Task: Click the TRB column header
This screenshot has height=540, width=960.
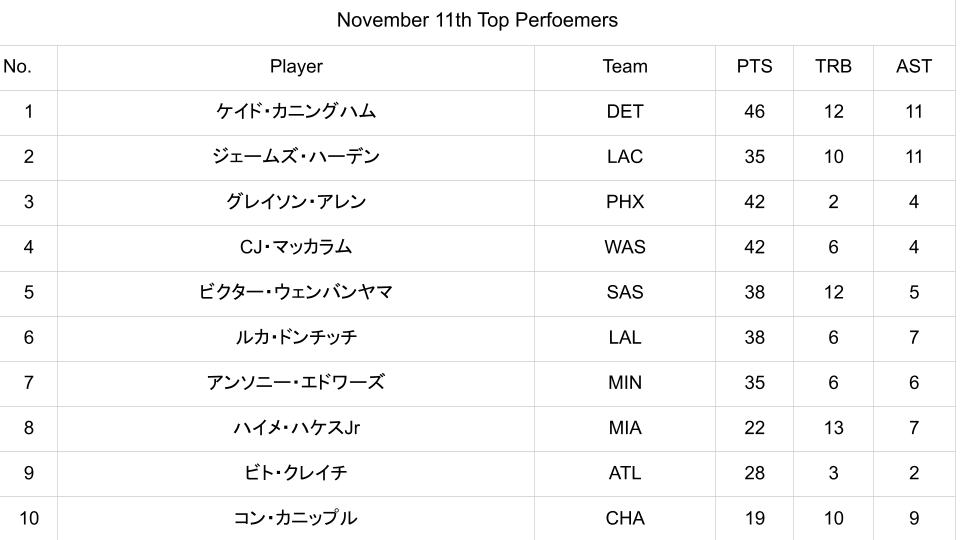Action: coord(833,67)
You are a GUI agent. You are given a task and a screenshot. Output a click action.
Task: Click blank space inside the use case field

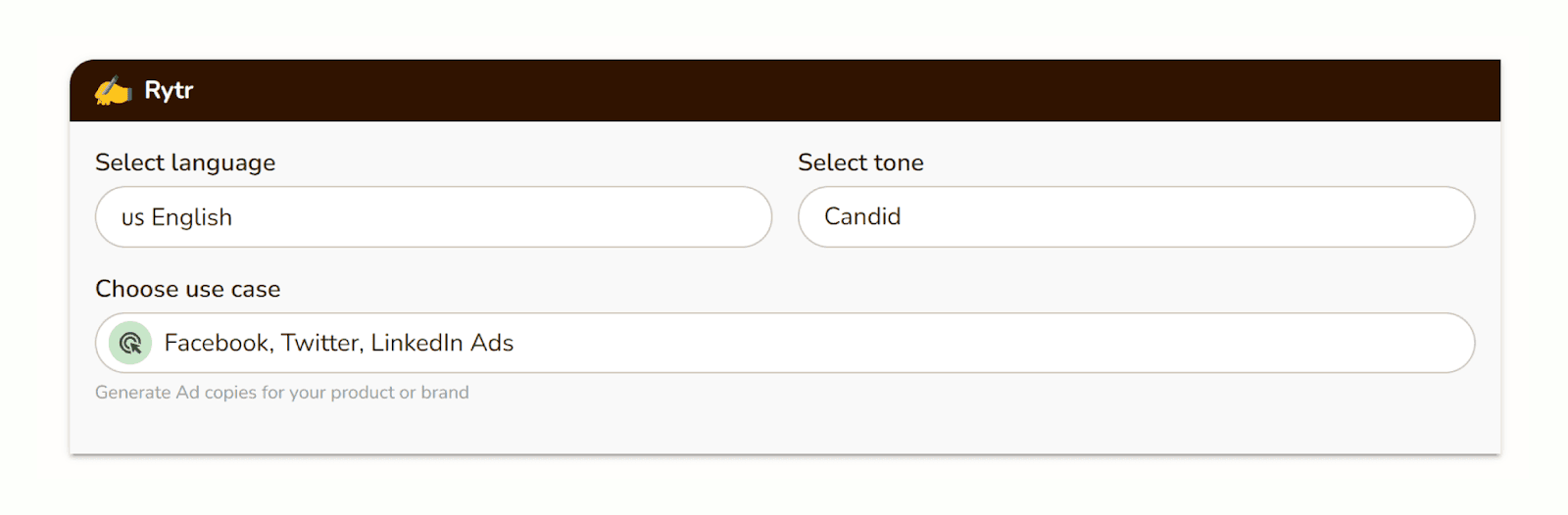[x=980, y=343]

------------------------------------------------

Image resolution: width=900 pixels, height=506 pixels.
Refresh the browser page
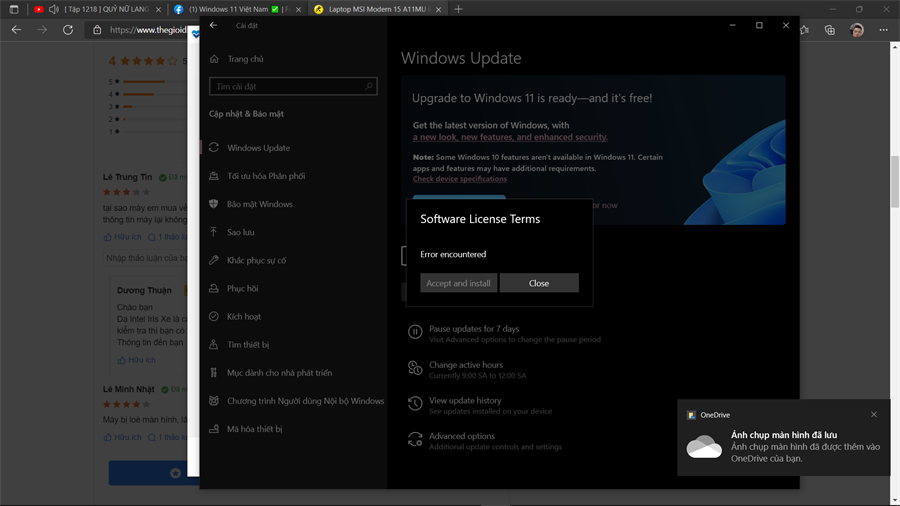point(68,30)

------------------------------------------------

* Task directions: Please gather every line of the items above that contains the string "screenshot", matching case exactly, and copy each one out in full.

* Final result:
This screenshot has height=540, width=960.
You are a GUI agent. You are given a task and a screenshot. Output a click action.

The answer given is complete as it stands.